I’d have to say Crisco Recipes for the Jewish Housewife. It’s a pamphlet published by Proctor & Gamble in Cincinnati in 1933, in Yiddish and English. I first encountered it years ago when I was working at the Museum of Jewish Heritage. Everything about the cookbook was amusing: the notion of Crisco, the fact that it was bilingual, the word ‘housewife’, which sounded like an anomaly (in Yiddish, it’s balebosteh, which is now the name of a great restaurant on Mulberry Street in Manhattan). But to get back to the Crisco cookbook, it turned out to be a great teaching tool for kids and people of all ages, because everyone can identify with food and in New York. Most people have first-hand experience with what it means to speak another language and having to translate daily experiences –including what one eats–into a common language. This cookbook was a marketing tool–it was a way for Crisco to target an audience who needed an alternative to butter (to adhere to dietary laws) and was eager to fit in. I haven’t tried any of the recipes from the booklet, but now that I look at it, I’m really curious about the beet kugelach (a biscuit of sorts, made with eggs, beets, salt and,of course, Crisco). It really tells a serious story–or several of them.

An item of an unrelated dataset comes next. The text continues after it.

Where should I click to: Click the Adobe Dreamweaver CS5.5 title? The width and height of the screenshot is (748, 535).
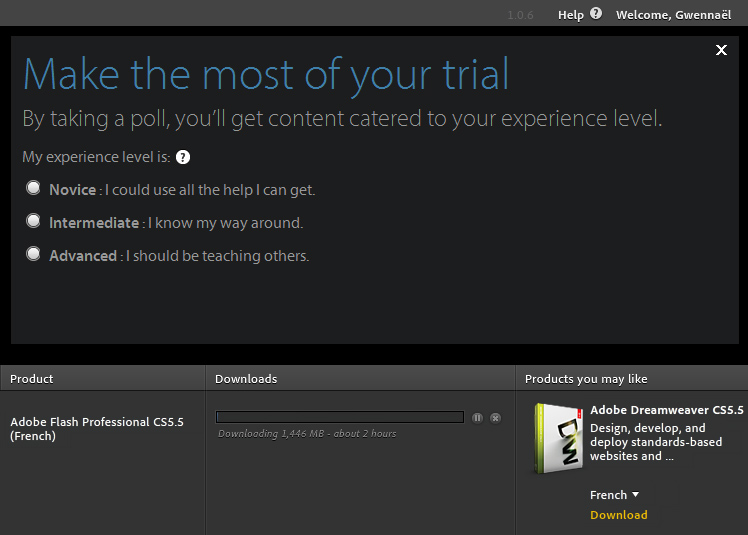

Tell us about your favorite modern cookbook and like above, how it transformed your relationship with food or informed your style of cooking.
Arthur Schwartz’s Jewish Home Cooking: Yiddish Recipes Revisited is a great and fascinating corollary to the Crisco recipe book. The book–it’s a coffee table book, really–is hefty, gorgeous and unapologetic. And even though it has the word “Yiddish” in the title, the book is entirely in English (peppered with a healthy dose of Yiddishisms). Eastern European (Ashkenazi) Jewish food often gets a bad rap–“its bland, it’s lumpy, it’s without spice or form or shape.” Just think of all the nasty things people say about gefilte fish. Well the truth is, this food is prepared with love. It’s hearty and it’s beautiful and it’s downright delicious. Schwartz’s book was a revelation and a gift and an a homage to all the people who cooked simple, hearty dishes like tsimmes and kugel and sorrel soup (schav) and the kind of foods that weren’t considered “sexy” enough for a cookbook. Not only did Jewish Home Cooking make those recipes sexy, it reminded people like me that we have a heck of a lot to be proud of.
Favorite Brooklyn-based restaurant and why.
One that I keep going back to–with friends, family and on my own–is Geido on Flatbush Avenue in Prospect Heights. No knishes there, obviously, but the sushi is fantastic, the okinamayaki (somewhere between a pancake and an omelette) is to die for and the staff is incredibly friendly. Plus, the neighborhood feel is undeniable, which is increasingly hard to find. What can I say? It’s one of the most heimish (homey) places I’ve found, which, in my opinion, makes everything even tastier.